**TASK DETAILS**
Transcribe all of the entries, matching each one exactly.

(EXCERPTED DATA Opens)

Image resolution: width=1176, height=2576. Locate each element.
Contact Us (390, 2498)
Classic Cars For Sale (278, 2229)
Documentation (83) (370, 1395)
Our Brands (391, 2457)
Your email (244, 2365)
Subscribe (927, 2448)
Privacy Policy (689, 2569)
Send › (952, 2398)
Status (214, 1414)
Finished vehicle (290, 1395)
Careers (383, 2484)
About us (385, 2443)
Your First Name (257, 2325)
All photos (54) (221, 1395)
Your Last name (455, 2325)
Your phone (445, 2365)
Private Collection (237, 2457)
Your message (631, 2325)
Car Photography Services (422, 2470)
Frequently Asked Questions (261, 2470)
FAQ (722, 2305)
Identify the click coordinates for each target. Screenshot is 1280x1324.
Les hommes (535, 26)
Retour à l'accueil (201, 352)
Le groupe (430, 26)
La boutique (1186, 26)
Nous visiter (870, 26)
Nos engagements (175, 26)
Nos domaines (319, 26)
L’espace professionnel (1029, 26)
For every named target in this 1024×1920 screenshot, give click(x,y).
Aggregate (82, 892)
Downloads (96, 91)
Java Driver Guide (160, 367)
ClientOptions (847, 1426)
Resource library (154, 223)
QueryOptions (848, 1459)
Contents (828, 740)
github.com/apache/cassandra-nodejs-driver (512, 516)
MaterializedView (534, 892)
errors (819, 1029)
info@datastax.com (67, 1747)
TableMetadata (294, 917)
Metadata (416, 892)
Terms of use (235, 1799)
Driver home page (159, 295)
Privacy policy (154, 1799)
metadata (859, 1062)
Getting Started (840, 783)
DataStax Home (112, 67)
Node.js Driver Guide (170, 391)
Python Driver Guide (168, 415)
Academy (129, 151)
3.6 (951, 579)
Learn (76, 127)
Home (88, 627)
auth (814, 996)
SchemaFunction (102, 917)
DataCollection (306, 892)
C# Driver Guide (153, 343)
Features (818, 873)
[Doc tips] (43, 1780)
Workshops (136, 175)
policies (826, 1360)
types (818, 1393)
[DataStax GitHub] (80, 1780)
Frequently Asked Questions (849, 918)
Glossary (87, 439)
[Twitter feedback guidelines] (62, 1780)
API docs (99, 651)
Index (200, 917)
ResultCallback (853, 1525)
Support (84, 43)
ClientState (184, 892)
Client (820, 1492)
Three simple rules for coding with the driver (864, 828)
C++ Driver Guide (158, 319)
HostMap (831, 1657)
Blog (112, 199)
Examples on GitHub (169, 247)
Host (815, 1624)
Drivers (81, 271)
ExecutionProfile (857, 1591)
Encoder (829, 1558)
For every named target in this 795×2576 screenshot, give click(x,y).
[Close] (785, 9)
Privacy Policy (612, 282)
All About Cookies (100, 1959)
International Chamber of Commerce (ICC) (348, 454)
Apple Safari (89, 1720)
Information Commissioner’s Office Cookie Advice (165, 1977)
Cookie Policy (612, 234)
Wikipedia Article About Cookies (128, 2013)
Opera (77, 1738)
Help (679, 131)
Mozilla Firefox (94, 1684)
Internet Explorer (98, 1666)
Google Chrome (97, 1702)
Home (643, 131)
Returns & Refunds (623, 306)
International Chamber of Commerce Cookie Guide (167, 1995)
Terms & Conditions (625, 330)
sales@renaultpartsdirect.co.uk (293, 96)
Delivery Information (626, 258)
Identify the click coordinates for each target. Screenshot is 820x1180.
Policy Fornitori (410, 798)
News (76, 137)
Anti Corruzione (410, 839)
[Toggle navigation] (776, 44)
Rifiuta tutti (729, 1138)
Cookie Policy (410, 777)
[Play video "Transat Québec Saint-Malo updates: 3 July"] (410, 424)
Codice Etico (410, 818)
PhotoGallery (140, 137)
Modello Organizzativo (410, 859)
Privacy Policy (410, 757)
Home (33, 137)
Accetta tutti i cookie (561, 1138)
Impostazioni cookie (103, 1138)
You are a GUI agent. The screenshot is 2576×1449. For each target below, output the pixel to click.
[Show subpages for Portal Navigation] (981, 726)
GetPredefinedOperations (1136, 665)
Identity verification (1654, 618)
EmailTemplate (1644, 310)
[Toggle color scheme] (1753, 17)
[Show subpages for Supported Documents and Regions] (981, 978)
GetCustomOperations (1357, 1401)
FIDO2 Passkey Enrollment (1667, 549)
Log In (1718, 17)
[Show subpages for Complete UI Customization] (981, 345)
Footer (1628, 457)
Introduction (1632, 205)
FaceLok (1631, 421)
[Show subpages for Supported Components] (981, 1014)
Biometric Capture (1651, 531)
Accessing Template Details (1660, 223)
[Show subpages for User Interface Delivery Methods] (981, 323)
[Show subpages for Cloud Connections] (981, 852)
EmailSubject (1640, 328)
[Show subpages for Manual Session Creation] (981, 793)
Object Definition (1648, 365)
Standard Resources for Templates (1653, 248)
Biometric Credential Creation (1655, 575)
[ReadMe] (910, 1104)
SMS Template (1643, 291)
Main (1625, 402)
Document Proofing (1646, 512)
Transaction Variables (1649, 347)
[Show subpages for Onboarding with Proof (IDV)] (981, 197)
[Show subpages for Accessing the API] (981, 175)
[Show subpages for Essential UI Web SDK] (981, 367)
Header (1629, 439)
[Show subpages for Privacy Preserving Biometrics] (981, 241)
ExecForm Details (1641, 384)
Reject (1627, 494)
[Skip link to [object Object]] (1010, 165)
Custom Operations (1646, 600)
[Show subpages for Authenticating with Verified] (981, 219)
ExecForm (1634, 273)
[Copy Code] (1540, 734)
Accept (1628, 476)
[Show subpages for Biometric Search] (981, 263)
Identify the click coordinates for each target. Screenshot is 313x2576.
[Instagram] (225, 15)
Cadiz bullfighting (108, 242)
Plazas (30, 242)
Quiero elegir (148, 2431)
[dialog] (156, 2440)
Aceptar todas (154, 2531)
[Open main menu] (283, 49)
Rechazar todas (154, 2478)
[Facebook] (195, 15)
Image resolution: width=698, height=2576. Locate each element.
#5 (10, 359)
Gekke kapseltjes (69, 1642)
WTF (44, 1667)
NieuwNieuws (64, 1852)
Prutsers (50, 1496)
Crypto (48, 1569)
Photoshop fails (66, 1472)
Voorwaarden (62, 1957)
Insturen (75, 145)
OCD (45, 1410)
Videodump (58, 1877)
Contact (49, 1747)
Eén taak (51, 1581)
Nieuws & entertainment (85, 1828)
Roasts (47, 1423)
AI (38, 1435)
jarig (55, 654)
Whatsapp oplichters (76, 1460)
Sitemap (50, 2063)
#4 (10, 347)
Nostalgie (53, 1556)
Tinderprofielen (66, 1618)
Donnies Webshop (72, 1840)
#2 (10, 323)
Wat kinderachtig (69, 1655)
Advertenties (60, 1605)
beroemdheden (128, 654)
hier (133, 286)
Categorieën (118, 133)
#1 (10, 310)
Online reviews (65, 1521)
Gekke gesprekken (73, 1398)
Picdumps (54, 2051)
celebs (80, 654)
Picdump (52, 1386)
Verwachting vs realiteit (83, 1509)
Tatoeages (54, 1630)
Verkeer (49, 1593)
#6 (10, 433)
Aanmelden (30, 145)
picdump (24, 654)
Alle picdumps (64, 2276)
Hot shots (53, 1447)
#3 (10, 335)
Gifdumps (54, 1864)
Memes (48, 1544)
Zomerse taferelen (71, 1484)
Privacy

(EXCERPTED DATA Closes)

**COMPLETED TASK**
Image resolution: width=1176, height=2576. Locate each element.
Contact Us (390, 2498)
Classic Cars For Sale (278, 2229)
Documentation (83) (370, 1395)
Our Brands (391, 2457)
Your email (244, 2365)
Subscribe (927, 2448)
Privacy Policy (689, 2569)
Send › (952, 2398)
Status (214, 1414)
Finished vehicle (290, 1395)
Careers (383, 2484)
About us (385, 2443)
Your First Name (257, 2325)
All photos (54) (221, 1395)
Your Last name (455, 2325)
Your phone (445, 2365)
Private Collection (237, 2457)
Your message (631, 2325)
Car Photography Services (422, 2470)
Frequently Asked Questions (261, 2470)
FAQ (722, 2305)
Identify the click coordinates for each target. Screenshot is 1280x1324.
Les hommes (535, 26)
Retour à l'accueil (201, 352)
Le groupe (430, 26)
La boutique (1186, 26)
Nous visiter (870, 26)
Nos engagements (175, 26)
Nos domaines (319, 26)
L’espace professionnel (1029, 26)
For every named target in this 1024×1920 screenshot, give click(x,y).
Aggregate (82, 892)
Downloads (96, 91)
Java Driver Guide (160, 367)
ClientOptions (847, 1426)
Resource library (154, 223)
QueryOptions (848, 1459)
Contents (828, 740)
github.com/apache/cassandra-nodejs-driver (512, 516)
MaterializedView (534, 892)
errors (819, 1029)
info@datastax.com (67, 1747)
TableMetadata (294, 917)
Metadata (416, 892)
Terms of use (235, 1799)
Driver home page (159, 295)
Privacy policy (154, 1799)
metadata (859, 1062)
Getting Started (840, 783)
DataStax Home (112, 67)
Node.js Driver Guide (170, 391)
Python Driver Guide (168, 415)
Academy (129, 151)
3.6 (951, 579)
Learn (76, 127)
Home (88, 627)
auth (814, 996)
SchemaFunction (102, 917)
DataCollection (306, 892)
C# Driver Guide (153, 343)
Features (818, 873)
[Doc tips] (43, 1780)
Workshops (136, 175)
policies (826, 1360)
types (818, 1393)
[DataStax GitHub] (80, 1780)
Frequently Asked Questions (849, 918)
Glossary (87, 439)
[Twitter feedback guidelines] (62, 1780)
API docs (99, 651)
Index (200, 917)
ResultCallback (853, 1525)
Support (84, 43)
ClientState (184, 892)
Client (820, 1492)
Three simple rules for coding with the driver (864, 828)
C++ Driver Guide (158, 319)
HostMap (831, 1657)
Blog (112, 199)
Examples on GitHub (169, 247)
Host (815, 1624)
Drivers (81, 271)
ExecutionProfile (857, 1591)
Encoder (829, 1558)
For every named target in this 795×2576 screenshot, give click(x,y).
[Close] (785, 9)
Privacy Policy (612, 282)
All About Cookies (100, 1959)
International Chamber of Commerce (ICC) (348, 454)
Apple Safari (89, 1720)
Information Commissioner’s Office Cookie Advice (165, 1977)
Cookie Policy (612, 234)
Wikipedia Article About Cookies (128, 2013)
Opera (77, 1738)
Help (679, 131)
Mozilla Firefox (94, 1684)
Internet Explorer (98, 1666)
Google Chrome (97, 1702)
Home (643, 131)
Returns & Refunds (623, 306)
International Chamber of Commerce Cookie Guide (167, 1995)
Terms & Conditions (625, 330)
sales@renaultpartsdirect.co.uk (293, 96)
Delivery Information (626, 258)
Identify the click coordinates for each target. Screenshot is 820x1180.
Policy Fornitori (410, 798)
News (76, 137)
Anti Corruzione (410, 839)
[Toggle navigation] (776, 44)
Rifiuta tutti (729, 1138)
Cookie Policy (410, 777)
[Play video "Transat Québec Saint-Malo updates: 3 July"] (410, 424)
Codice Etico (410, 818)
PhotoGallery (140, 137)
Modello Organizzativo (410, 859)
Privacy Policy (410, 757)
Home (33, 137)
Accetta tutti i cookie (561, 1138)
Impostazioni cookie (103, 1138)
You are a GUI agent. The screenshot is 2576×1449. For each target below, output the pixel to click.
[Show subpages for Portal Navigation] (981, 726)
GetPredefinedOperations (1136, 665)
Identity verification (1654, 618)
EmailTemplate (1644, 310)
[Toggle color scheme] (1753, 17)
[Show subpages for Supported Documents and Regions] (981, 978)
GetCustomOperations (1357, 1401)
FIDO2 Passkey Enrollment (1667, 549)
Log In (1718, 17)
[Show subpages for Complete UI Customization] (981, 345)
Footer (1628, 457)
Introduction (1632, 205)
FaceLok (1631, 421)
[Show subpages for Supported Components] (981, 1014)
Biometric Capture (1651, 531)
Accessing Template Details (1660, 223)
[Show subpages for User Interface Delivery Methods] (981, 323)
[Show subpages for Cloud Connections] (981, 852)
EmailSubject (1640, 328)
[Show subpages for Manual Session Creation] (981, 793)
Object Definition (1648, 365)
Standard Resources for Templates (1653, 248)
Biometric Credential Creation (1655, 575)
[ReadMe] (910, 1104)
SMS Template (1643, 291)
Main (1625, 402)
Document Proofing (1646, 512)
Transaction Variables (1649, 347)
[Show subpages for Onboarding with Proof (IDV)] (981, 197)
[Show subpages for Accessing the API] (981, 175)
[Show subpages for Essential UI Web SDK] (981, 367)
Header (1629, 439)
[Show subpages for Privacy Preserving Biometrics] (981, 241)
ExecForm Details (1641, 384)
Reject (1627, 494)
[Skip link to [object Object]] (1010, 165)
Custom Operations (1646, 600)
[Show subpages for Authenticating with Verified] (981, 219)
ExecForm (1634, 273)
[Copy Code] (1540, 734)
Accept (1628, 476)
[Show subpages for Biometric Search] (981, 263)
Identify the click coordinates for each target. Screenshot is 313x2576.
[Instagram] (225, 15)
Cadiz bullfighting (108, 242)
Plazas (30, 242)
Quiero elegir (148, 2431)
[dialog] (156, 2440)
Aceptar todas (154, 2531)
[Open main menu] (283, 49)
Rechazar todas (154, 2478)
[Facebook] (195, 15)
Image resolution: width=698, height=2576. Locate each element.
#5 (10, 359)
Gekke kapseltjes (69, 1642)
WTF (44, 1667)
NieuwNieuws (64, 1852)
Prutsers (50, 1496)
Crypto (48, 1569)
Photoshop fails (66, 1472)
Voorwaarden (62, 1957)
Insturen (75, 145)
OCD (45, 1410)
Videodump (58, 1877)
Contact (49, 1747)
Eén taak (51, 1581)
Nieuws & entertainment (85, 1828)
Roasts (47, 1423)
AI (38, 1435)
jarig (55, 654)
Whatsapp oplichters (76, 1460)
Sitemap (50, 2063)
#4 (10, 347)
Nostalgie (53, 1556)
Tinderprofielen (66, 1618)
Donnies Webshop (72, 1840)
#2 (10, 323)
Wat kinderachtig (69, 1655)
Advertenties (60, 1605)
beroemdheden (128, 654)
hier (133, 286)
Categorieën (118, 133)
#1 (10, 310)
Online reviews (65, 1521)
Gekke gesprekken (73, 1398)
Picdumps (54, 2051)
celebs (80, 654)
Picdump (52, 1386)
Verwachting vs realiteit (83, 1509)
Tatoeages (54, 1630)
Verkeer (49, 1593)
#6 (10, 433)
Aanmelden (30, 145)
picdump (24, 654)
Alle picdumps (64, 2276)
Hot shots (53, 1447)
#3 (10, 335)
Gifdumps (54, 1864)
Memes (48, 1544)
Zomerse taferelen (71, 1484)
Privacy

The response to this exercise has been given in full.